• _Task prompt_: Check each line of the records below and collect those holding "computer".

*** Opening Records ***

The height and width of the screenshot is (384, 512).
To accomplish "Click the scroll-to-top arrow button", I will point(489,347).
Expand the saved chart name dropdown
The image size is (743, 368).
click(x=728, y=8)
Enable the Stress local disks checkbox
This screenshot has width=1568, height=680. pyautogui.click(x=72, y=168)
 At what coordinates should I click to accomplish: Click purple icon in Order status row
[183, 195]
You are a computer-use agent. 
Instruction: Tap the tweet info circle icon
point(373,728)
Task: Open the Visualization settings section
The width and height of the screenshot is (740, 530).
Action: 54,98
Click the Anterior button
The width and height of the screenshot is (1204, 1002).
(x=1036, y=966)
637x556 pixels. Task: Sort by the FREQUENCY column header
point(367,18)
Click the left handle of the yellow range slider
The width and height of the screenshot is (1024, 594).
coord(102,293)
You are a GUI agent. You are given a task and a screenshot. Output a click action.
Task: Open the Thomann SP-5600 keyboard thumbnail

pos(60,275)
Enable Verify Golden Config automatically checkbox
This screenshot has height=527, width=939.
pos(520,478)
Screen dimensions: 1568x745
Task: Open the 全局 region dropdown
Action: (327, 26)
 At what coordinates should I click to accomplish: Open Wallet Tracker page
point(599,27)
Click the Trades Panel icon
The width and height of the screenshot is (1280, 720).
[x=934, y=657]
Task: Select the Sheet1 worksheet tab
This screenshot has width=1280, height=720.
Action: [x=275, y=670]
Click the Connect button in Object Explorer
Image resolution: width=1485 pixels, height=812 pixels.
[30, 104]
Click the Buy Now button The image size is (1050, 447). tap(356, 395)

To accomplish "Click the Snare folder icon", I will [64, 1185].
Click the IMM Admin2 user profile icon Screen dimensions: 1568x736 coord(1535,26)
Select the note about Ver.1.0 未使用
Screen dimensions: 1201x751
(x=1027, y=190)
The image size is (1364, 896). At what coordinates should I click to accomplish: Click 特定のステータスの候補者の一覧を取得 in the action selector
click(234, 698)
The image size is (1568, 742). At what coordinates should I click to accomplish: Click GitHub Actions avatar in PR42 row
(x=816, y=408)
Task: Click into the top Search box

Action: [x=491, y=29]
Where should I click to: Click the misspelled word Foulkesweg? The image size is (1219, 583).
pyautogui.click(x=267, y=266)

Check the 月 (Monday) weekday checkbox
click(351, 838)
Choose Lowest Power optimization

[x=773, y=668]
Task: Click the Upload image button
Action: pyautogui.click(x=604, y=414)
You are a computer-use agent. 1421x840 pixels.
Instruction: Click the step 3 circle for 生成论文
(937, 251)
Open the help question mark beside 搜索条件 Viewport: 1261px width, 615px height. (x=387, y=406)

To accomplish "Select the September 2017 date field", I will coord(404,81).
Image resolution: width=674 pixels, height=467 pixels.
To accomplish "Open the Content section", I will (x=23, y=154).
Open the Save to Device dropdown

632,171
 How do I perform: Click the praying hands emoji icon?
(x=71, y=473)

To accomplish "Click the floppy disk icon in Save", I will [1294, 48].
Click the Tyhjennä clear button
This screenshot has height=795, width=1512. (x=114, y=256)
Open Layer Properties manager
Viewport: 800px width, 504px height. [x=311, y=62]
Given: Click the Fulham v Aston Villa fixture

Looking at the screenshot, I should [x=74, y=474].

*** Closing Records ***

• _Answer_:
You are a computer-use agent. 
You are a computer-use agent. 1421x840 pixels.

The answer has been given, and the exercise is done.